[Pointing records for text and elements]
----------

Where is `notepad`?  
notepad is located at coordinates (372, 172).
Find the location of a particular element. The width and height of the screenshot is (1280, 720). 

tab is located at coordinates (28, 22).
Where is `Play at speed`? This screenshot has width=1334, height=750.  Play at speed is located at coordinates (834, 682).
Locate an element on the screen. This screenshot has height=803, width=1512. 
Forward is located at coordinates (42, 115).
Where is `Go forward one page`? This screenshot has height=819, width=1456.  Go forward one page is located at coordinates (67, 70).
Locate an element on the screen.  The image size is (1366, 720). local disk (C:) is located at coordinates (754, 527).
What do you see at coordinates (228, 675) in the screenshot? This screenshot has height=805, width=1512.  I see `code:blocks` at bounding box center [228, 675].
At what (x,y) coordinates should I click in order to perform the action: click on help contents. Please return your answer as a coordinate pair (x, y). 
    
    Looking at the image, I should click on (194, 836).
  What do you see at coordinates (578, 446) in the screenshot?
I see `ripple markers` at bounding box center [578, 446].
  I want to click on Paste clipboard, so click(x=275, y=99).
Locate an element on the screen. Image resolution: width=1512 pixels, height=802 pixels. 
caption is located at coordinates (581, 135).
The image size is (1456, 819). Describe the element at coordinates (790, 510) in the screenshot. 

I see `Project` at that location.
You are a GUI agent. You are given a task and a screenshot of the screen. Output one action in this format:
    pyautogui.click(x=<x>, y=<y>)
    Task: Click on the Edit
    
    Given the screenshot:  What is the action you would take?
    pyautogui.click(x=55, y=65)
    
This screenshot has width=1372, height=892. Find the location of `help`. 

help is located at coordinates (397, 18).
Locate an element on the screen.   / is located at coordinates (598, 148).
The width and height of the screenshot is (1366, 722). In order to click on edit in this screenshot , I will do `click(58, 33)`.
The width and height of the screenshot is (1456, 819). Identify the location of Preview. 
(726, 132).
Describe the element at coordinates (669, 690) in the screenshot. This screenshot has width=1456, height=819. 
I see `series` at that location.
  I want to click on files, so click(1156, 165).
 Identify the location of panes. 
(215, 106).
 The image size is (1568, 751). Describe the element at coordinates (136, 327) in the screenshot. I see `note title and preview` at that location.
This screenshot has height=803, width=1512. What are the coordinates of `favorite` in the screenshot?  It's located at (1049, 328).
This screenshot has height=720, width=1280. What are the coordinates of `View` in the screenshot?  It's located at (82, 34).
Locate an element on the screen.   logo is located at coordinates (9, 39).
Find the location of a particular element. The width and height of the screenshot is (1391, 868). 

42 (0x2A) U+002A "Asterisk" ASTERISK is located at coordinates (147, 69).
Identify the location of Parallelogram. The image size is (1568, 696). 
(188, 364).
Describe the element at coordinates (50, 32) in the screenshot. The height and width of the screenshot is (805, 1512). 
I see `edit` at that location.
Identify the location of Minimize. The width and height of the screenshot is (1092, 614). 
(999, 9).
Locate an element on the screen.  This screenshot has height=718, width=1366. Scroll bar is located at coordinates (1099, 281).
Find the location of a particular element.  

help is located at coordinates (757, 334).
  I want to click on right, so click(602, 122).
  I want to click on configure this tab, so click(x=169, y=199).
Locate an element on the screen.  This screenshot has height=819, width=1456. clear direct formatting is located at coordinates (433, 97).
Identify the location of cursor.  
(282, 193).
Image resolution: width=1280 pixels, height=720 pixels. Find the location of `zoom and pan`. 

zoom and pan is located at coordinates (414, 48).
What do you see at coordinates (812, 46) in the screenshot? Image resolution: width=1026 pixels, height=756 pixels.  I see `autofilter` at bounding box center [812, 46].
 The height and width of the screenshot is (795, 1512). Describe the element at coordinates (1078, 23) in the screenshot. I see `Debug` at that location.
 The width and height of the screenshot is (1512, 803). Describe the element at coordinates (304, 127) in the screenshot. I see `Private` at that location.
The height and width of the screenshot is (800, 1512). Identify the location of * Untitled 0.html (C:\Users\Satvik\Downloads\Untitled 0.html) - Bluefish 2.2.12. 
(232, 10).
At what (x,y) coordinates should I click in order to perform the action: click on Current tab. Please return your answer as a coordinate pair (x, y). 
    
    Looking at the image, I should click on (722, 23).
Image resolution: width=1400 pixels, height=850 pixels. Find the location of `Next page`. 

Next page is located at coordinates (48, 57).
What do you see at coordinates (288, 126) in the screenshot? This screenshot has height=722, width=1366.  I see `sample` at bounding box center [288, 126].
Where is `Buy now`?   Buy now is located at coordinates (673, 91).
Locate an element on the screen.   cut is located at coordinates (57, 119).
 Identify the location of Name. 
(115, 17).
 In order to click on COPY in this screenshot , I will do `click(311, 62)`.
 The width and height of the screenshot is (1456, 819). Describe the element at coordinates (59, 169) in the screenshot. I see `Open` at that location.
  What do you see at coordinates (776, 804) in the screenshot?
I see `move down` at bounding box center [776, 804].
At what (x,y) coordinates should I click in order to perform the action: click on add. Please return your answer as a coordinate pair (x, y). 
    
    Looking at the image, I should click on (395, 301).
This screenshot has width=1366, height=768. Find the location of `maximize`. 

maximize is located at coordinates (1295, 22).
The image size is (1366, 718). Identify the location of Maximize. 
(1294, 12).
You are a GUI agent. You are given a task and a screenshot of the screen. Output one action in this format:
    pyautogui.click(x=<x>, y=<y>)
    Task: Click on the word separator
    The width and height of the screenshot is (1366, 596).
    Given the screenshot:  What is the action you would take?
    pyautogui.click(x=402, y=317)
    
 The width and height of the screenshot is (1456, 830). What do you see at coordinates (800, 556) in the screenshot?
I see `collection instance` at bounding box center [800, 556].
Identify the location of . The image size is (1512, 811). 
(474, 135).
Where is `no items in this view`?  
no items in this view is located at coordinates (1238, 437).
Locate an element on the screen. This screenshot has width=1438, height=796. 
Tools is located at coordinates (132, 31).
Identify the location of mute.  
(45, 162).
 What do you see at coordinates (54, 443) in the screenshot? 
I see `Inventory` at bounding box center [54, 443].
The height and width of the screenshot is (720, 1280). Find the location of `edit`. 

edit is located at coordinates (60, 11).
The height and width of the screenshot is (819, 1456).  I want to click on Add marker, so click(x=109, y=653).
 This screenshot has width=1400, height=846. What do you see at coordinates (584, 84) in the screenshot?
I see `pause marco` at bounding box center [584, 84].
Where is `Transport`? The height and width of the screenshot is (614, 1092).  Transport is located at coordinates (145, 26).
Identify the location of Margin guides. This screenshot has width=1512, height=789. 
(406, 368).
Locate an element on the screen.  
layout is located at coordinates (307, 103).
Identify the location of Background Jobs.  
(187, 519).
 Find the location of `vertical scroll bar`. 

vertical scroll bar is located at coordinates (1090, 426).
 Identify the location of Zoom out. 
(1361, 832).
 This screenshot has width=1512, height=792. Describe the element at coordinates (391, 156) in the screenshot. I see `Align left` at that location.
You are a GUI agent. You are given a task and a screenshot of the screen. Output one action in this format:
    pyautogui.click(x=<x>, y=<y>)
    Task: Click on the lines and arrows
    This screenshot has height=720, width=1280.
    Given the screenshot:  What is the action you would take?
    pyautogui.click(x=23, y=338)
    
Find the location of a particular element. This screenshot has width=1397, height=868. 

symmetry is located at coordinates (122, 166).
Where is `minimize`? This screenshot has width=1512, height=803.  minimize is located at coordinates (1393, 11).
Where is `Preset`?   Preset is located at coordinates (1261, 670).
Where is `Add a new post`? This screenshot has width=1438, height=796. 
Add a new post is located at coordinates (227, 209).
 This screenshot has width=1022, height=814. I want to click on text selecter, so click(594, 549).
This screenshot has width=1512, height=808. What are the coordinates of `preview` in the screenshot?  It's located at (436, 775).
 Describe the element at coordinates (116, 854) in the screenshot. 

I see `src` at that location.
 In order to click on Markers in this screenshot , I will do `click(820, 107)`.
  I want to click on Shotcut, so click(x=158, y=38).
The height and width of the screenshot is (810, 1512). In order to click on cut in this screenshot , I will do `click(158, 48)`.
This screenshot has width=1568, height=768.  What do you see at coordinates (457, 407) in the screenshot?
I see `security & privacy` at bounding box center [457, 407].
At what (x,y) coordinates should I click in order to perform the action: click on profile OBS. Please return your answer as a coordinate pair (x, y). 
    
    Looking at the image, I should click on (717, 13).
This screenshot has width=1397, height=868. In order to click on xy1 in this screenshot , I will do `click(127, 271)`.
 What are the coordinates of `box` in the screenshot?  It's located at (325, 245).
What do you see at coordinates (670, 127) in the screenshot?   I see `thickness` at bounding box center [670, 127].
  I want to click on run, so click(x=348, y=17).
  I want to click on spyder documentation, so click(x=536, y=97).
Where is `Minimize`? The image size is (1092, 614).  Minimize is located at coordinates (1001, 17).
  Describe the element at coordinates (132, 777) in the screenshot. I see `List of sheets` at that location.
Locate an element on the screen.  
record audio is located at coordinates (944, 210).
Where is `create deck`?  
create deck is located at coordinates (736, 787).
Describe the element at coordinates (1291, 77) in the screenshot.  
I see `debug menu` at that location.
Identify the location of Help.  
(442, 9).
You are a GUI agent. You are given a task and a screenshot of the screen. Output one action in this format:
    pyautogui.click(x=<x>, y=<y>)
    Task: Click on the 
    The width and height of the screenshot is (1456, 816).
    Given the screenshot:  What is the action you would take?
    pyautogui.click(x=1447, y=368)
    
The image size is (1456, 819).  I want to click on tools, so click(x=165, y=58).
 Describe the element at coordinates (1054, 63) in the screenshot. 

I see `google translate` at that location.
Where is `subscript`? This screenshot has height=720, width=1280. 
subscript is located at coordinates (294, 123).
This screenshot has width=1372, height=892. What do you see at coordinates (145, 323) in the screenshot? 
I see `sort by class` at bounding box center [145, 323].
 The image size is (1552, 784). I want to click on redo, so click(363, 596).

----------

Swap "Identify" for "Find" in the part that opens with the line containing "Describe the element at coordinates (50, 32)" and closes with the line containing "coordinates (1099, 281).", keeping everything else the same. Return only those lines.

OUTPUT FOR THIS EXERCISE:
Describe the element at coordinates (50, 32) in the screenshot. The height and width of the screenshot is (805, 1512). 
I see `edit` at that location.
Find the location of Minimize. The width and height of the screenshot is (1092, 614). 
(999, 9).
Locate an element on the screen.  This screenshot has height=718, width=1366. Scroll bar is located at coordinates (1099, 281).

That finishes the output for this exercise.